The Importance of Objecting to an Improper Jury Charge

Vokes Estate v. Palmer, 2012 ONCA 510 (C.A.)

This appeal decision illustrates the importance of objecting to a judge's charge to the jury, as well as the difficulty in overturning jury verdicts on appeal.

The case involved a fatal motor vehicle accident.  The defendant appealed the jury`s verdict, arguing that the trial judge failed to properly charge the jury with respect to s. 139(1) of the Highway Traffic Act (concerning the duty owed by the deceased on entering a highway) and failed to instruct the jury on the proper range of damages for loss of care, guidance and companionship.  The defendant also argued the jury award was gross and excessive.

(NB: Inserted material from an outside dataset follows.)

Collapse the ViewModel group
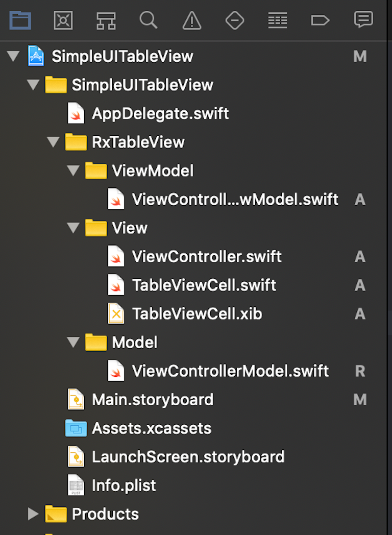The height and width of the screenshot is (535, 392). [74, 171]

The trial judge advised that he intended to charge the jury by omitting the words underlined below.

That section therefore imposes a very positive duty on Michelle Vokes in this case, breach of which would clearly constitute negligence. On the other hand, this positive duty on Ms. Vokes does not relieve Mr. Palmer who was operating his motor vehicle on the [through] highway from exercising ordinary care in the circumstances.

Counsel for the defendant did not object to the charge and in fact described the charge as an
“exercise in perfection”.  The Court of Appeal held that while the failure to object is not fatal, in most cases, an alleged misdirection or non-direction will not result in a new trial unless a substantial wrong or miscarriage of justice has occurred.

The remainder of the appeal was also dismissed, as under s. 118 of the Courts of Justice Act the judge may give a range of damages, but is not obligated to do so.  In addition, the threshold for overturning a jury`s award of damages is very high.  The assessment must be so inordinately high as to constitute a wholly erroneous assessment of the loss of care, guidance and companionship, which was not the case.